In the solvent-dominated regime, the dots are capped with long oleic acid molecules, which hamper the flow of electricity. After the transition, these are replaced by linker molecules, allowing the dots to conduct electricity efficiently. From left to right is the solvent-dominated regime, the transition regime and the linker-dominated regime. Credit: Ahmad R. Kirmani, King Abdullah University of Science and Technology
Better understanding the science that underpins well-known techniques for developing quantum dots—tiny semiconducting nanocrystals—can help reduce the guesswork of current practices as material scientists use them to make better solar panels and digital displays.
Just billionths of a meter across, quantum dots are routinely prepared in solution and coated or sprayed as an ink to create a thin electrically conducting film that is used to make devices. "But finding the best way to do this has been a matter of trial and error," says material scientist Ahmad R. Kirmani. Now, with colleagues at KAUST and the University of Toronto, Canada, he has revealed why certain well-known techniques can dramatically improve the film's performance.

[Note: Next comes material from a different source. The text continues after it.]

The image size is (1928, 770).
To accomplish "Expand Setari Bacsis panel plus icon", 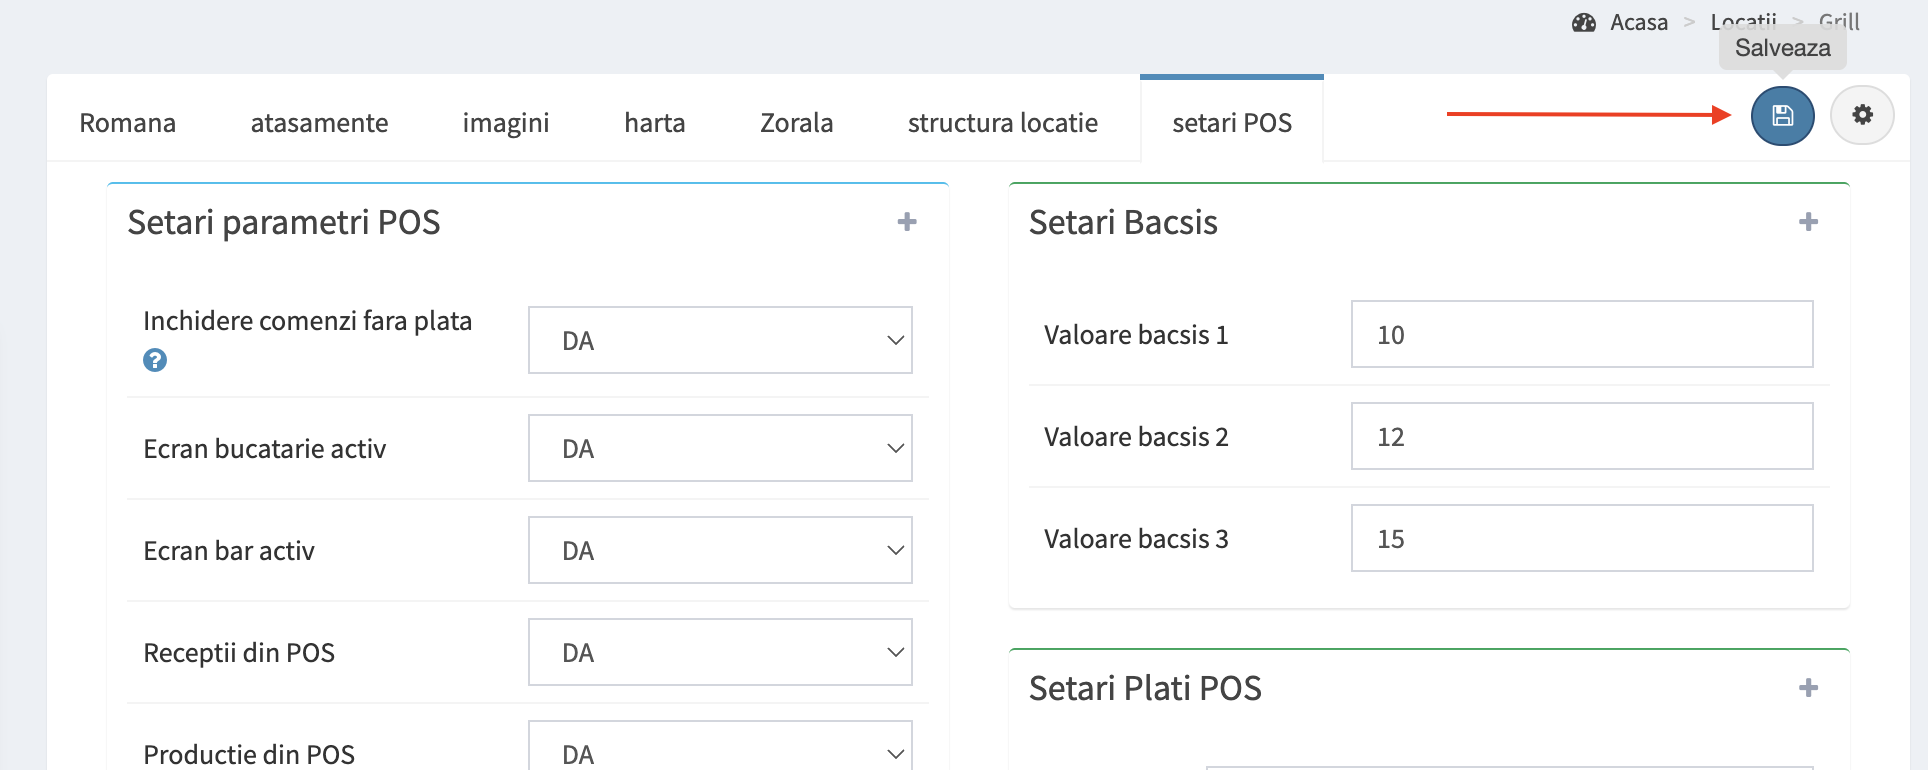I will point(1808,222).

Quantum dots absorb and emit different wavelengths of light depending on their size. This means they can be tuned to be highly efficient absorbers in solar panels, or to emit different colors for a display, just by making the crystals bigger or smaller.
The dots are commonly grown from lead and sulfur in solution. Because the dots' properties depend on their size, their growth must be halted at the right point, which is done by adding special molecules to cap their growth. Engineers often use molecules of oleic acid, each with 18 carbon atoms, which attach to the crystal's surface, like hairs, blocking growth.

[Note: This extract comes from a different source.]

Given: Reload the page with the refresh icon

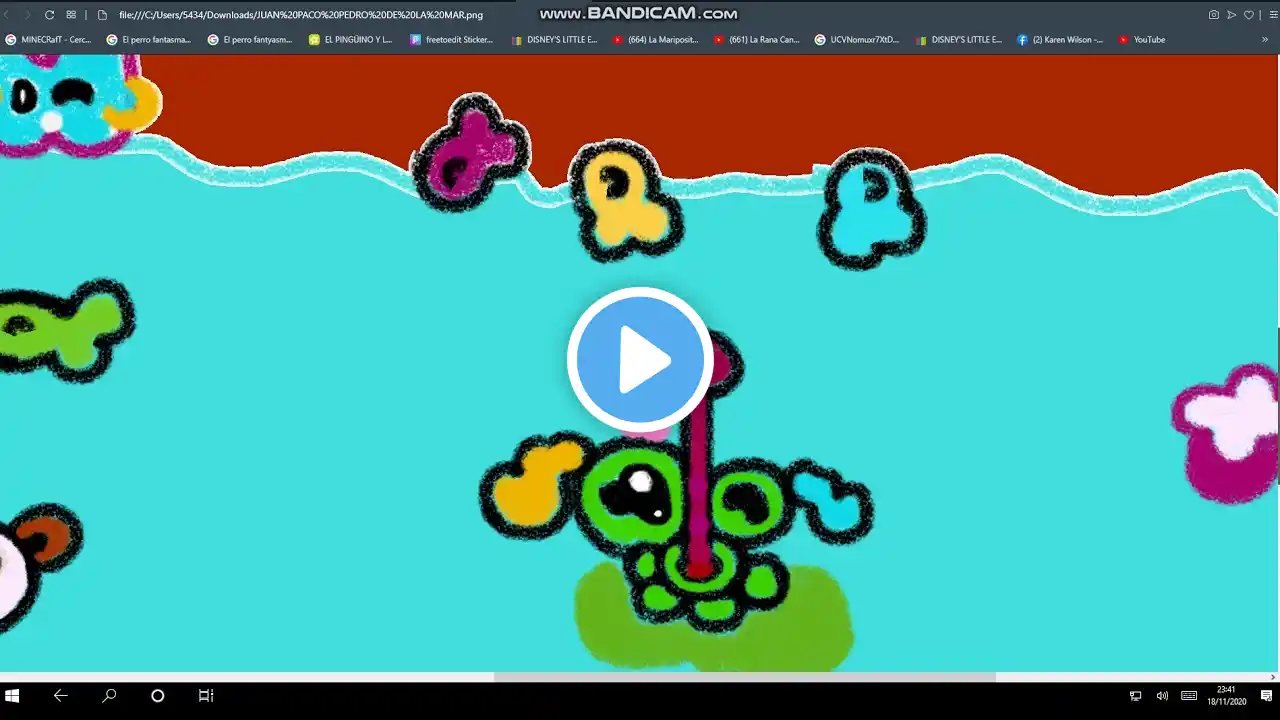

This creates a solution of dots suitable for coating to create a film. Yet, this film is not good at conducting electricity because the long acid molecules hamper the flow of electrons between nanocrystals. So engineers add shorter molecules. These "linkers" only have around two carbon atoms per molecule. The linkers replace the long capping molecules, increasing conductance. "The method has been used for a couple of decades, but nobody had investigated exactly what happens," says Kirmani.

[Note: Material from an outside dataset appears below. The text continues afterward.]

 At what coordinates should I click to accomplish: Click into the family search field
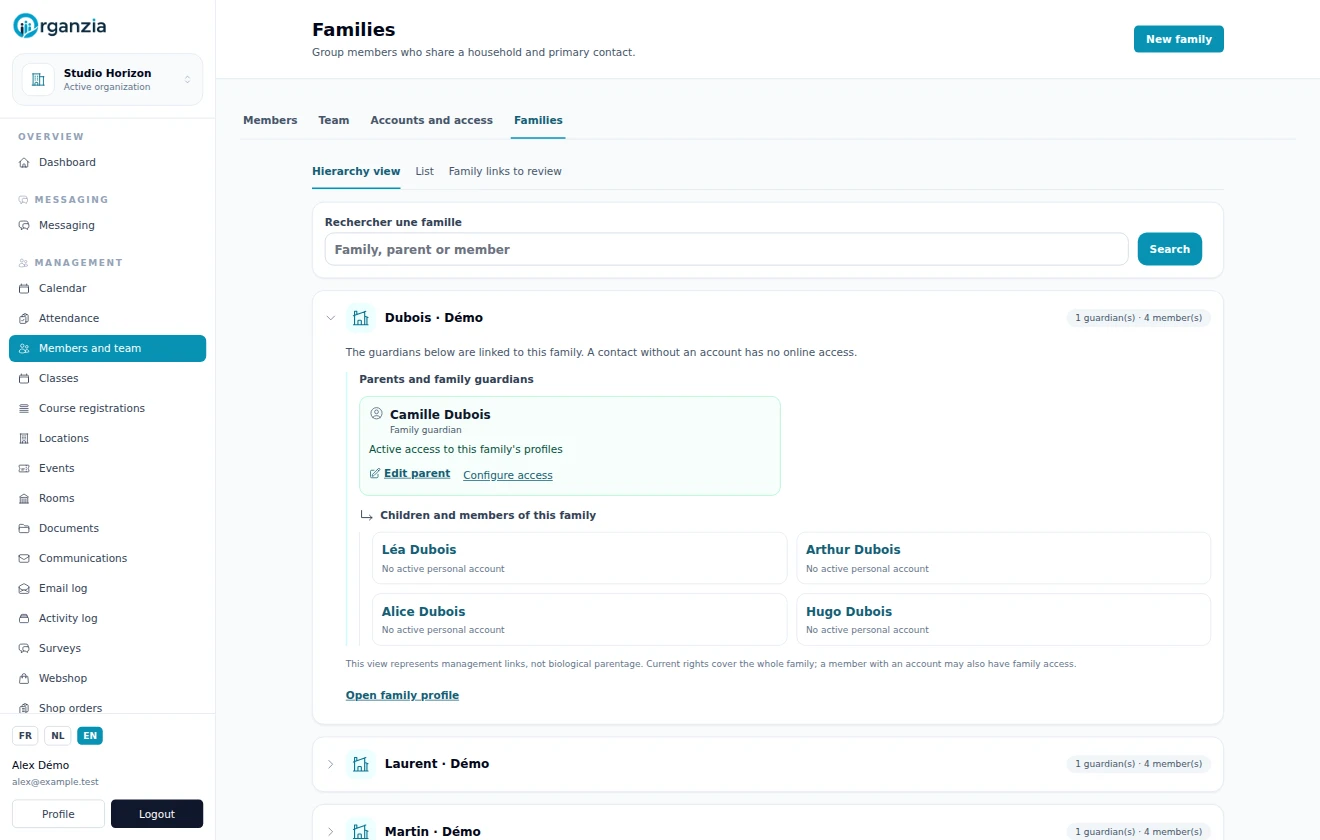[x=726, y=249]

To find out, Kirmani's team used a microbalance to monitor the exchange of oleic acid for linkers during the transition. They measured the spacing between the dots by scattering X-rays from them, and they also recorded the film's changing thickness, density and optical absorption characteristics.
Rather than seeing a smooth change in the film's properties, they saw a sudden jump—marking a phase transition. When roughly all the acid molecules have been displaced by linkers, the dots abruptly come close together, and the conductivity shoots up.
Kirmani hopes other teams will be inspired to investigate further, possibly by arresting the transition process somewhere midway and introducing various molecules to the dot surface to see what novel features emerge. "There is a lot of potential in taking this understanding to new paradigms for new technologies," he says.